WORK REQUIRED — Your task is to restate word for word the lines of the listing below that start at the one containing "Where should I click to: Expand" and run to the end; please add nothing.

[[ DATASET, beginning ]]

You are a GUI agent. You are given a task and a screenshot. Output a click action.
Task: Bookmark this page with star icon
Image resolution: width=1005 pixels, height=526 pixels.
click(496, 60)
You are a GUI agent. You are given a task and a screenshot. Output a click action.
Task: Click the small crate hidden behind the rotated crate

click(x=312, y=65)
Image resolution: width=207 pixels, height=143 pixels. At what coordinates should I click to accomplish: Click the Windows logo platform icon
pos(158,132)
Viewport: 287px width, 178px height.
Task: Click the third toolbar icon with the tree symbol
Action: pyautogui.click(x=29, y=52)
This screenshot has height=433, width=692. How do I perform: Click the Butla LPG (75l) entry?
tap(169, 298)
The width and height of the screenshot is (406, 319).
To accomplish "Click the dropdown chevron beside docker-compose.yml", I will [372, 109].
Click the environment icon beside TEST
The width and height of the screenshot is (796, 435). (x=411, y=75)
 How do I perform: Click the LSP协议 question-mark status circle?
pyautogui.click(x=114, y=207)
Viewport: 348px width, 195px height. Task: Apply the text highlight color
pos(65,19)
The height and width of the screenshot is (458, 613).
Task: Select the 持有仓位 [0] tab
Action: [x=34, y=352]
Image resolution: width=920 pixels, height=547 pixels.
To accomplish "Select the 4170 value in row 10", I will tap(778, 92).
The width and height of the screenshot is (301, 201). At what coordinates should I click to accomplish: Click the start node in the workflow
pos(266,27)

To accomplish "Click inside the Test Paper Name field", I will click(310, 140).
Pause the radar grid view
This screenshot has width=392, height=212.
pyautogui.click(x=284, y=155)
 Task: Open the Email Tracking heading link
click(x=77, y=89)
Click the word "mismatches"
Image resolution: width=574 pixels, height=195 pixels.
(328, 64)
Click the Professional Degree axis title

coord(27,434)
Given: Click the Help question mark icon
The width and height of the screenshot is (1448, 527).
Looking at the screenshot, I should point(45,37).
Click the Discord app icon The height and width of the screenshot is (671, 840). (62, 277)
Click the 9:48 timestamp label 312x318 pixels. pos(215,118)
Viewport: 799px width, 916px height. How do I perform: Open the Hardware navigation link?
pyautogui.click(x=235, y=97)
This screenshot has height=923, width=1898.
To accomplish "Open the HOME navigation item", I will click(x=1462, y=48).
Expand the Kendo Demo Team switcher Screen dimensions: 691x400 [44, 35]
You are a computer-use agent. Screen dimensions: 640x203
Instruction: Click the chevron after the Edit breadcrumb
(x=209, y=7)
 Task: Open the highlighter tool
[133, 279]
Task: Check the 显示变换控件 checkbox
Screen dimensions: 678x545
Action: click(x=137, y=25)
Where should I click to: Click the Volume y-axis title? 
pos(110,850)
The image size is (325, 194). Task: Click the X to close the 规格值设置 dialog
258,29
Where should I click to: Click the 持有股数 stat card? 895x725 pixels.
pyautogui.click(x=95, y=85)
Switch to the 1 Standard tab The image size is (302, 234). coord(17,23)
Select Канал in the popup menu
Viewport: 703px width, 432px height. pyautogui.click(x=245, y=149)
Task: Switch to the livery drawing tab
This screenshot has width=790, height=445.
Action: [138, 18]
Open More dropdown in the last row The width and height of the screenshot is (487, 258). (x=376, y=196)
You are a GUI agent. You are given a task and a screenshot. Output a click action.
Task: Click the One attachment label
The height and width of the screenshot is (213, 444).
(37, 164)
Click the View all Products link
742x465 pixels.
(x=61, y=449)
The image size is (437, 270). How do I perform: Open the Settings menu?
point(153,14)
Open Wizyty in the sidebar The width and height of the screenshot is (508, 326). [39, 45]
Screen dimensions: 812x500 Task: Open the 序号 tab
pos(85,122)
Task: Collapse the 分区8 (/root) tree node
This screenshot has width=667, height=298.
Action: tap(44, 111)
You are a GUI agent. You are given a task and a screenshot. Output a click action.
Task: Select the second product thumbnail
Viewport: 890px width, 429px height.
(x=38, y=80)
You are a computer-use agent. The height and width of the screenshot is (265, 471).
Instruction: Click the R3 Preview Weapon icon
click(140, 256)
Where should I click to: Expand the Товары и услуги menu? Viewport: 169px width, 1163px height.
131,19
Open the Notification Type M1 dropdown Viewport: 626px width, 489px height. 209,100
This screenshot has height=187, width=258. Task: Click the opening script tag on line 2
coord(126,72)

[[ DATASET, end ]]

OUTPUT —
Where should I click to: Expand the Товары и услуги menu? Viewport: 169px width, 1163px height.
131,19
Open the Notification Type M1 dropdown Viewport: 626px width, 489px height. 209,100
This screenshot has height=187, width=258. Task: Click the opening script tag on line 2
coord(126,72)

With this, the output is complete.